At five in the morning on 2 October 1794, General Jean-Baptiste Kleber sent his infantry forward through the dark toward the Roer River, and somewhere behind him a young cavalry officer named Michel Ney was waiting for the order to charge. By nightfall, the last natural defense line shielding the Rhine had been breached on both flanks, an Austrian army of 76,000 was slipping away in the dark, and the future shape of revolutionary Europe had moved one battle closer to Napoleon's. Aldenhoven, a small market town twenty-one kilometers northeast of Aachen, gave its name to a day that ended an empire's grip on the west bank of the Rhine.
Count Clerfayt's army had been retreating for months. After the catastrophe at Fleurus in late June, the Austrians had given up the Netherlands and fallen back across the Meuse, then across the Ourthe, then finally to the Roer, a sharp-banked tributary running roughly north to south between Roermond and Duren. It was the last river before the Rhine itself. Clerfayt did what he could. Bridges were destroyed, fords were dug up so cavalry could not cross, and the steep banks were entrenched along sixty miles of front. The river ran high that autumn, deepening the defense. He placed the bulk of his 76,000 men between Duren and Linnich, with an advanced position west of the river at Aldenhoven, in front of his headquarters at Julich. On paper it was a serious line. In practice, Jourdan was bringing more than 100,000 men against it.

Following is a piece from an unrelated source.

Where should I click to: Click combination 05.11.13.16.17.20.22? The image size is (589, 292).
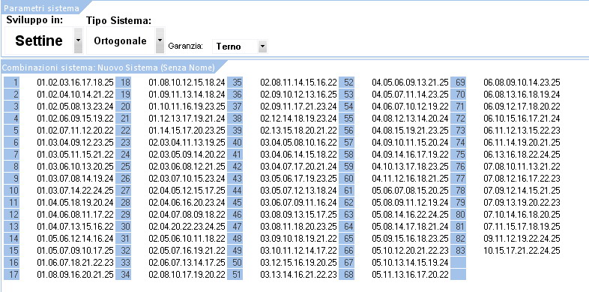coord(410,274)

Kleber moved first, on the French left, in darkness. His infantry pushed Franz von Werneck's light troops back from the west bank with sustained artillery, then a remarkable thing happened. Jean-Baptiste Bernadotte, the future king of Sweden, took the 71st Demi-Brigade and four grenadier companies and simply swam the river south of Ratheim. The future Marshal Ney crossed with the cavalry behind him and led a regiment in a charge on the far bank. It was the kind of small, audacious action that Revolutionary France was producing again and again in those years, careers being made and futures rewritten in a few minutes of icy water and gunpowder. Kleber's other divisions could not get across that day, but Bernadotte's bridgehead held.
In the center, Jourdan watched his plan unfold. Francois Lefebvre's division advanced in lines of battalion columns and took Linnich on the left. Jacques-Maurice Hatry took Altorp on the right. Between them, the divisions of Jean-Etienne Championnet and Antoine Morlot pushed up onto the broken ground in front of Aldenhoven. Championnet later wrote that he could use the rolling terrain to bring light artillery and infantry columns close to the Austrian positions before the enemy could see them clearly. The town fell. The Austrians pulled back to prepared works east of Aldenhoven and held there until they realized that French troops on both flanks were threatening to cut them off. Then they retreated across the river toward Julich. On the French right, Francois Severin Marceau pushed his division across the Roer by three in the afternoon and took Duren by nightfall.
Jourdan expected to renew the assault the next morning. Clerfayt did not give him the chance. With his river line breached on both flanks and his army outnumbered, the Austrian commander withdrew under cover of darkness and never stopped until he was across the Rhine at Cologne on 6 October. The same day, French troops walked into the part of Cologne that lies on the west bank. Within three weeks, Jourdan held Bonn, Krefeld, Kleve, and Koblenz. Dusseldorf fell after a bombardment on 23 October. Maastricht, besieged by Philibert Duhesme, surrendered on 4 November once Kleber's siege guns were in position. The campaign that began with the dawn crossing at Ratheim ended with France holding the entire west bank of the Rhine, a strategic prize that would shape the next twenty years of European war.
Aldenhoven itself is a quiet North Rhine-Westphalian town today, the Roer a manageable river crossed by ordinary bridges. The battle barely features in popular memory of the Revolutionary Wars, overshadowed by Fleurus, Marengo, Austerlitz. But the men who fought here would be remembered. Bernadotte became Marshal of France and then King of Sweden, founder of a dynasty that still reigns. Ney became Napoleon's most celebrated cavalry commander, the bravest of the brave, executed by firing squad after Waterloo. Lefebvre became Duke of Danzig. Marceau, only twenty-five at Aldenhoven, would be killed in action two years later. Jourdan himself became a marshal under the Empire. The Battle of Aldenhoven is inscribed on the Arc de Triomphe, one stone among hundreds, marking the day a generation of soldiers walked across a river and into history.
Aldenhoven (50.90N, 6.28E) lies in North Rhine-Westphalia, Germany, 21km northeast of Aachen and roughly 50km west of Cologne. From cruising altitude in clear weather, the battlefield can be located by tracing the Roer (Rur) River south from Roermond past Linnich, Julich, and Duren. The nearest commercial airport is Maastricht-Aachen (EHBK) about 30km west; Cologne-Bonn (EDDK) is 60km east and Dusseldorf (EDDL) 75km north. The flat agricultural country here offers no significant landmarks beyond the river itself and the open-pit lignite mines that now scar the landscape east of the original Austrian line.